▶ About this exercise
In full and without alteration, output each record given here.

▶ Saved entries
==============================

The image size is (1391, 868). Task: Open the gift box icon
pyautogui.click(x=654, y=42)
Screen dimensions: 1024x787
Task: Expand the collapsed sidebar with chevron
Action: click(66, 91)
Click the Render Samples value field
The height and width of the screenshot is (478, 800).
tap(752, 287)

==============================

▶ Task answer
The image size is (1391, 868). Task: Open the gift box icon
pyautogui.click(x=654, y=42)
Screen dimensions: 1024x787
Task: Expand the collapsed sidebar with chevron
Action: click(66, 91)
Click the Render Samples value field
The height and width of the screenshot is (478, 800).
tap(752, 287)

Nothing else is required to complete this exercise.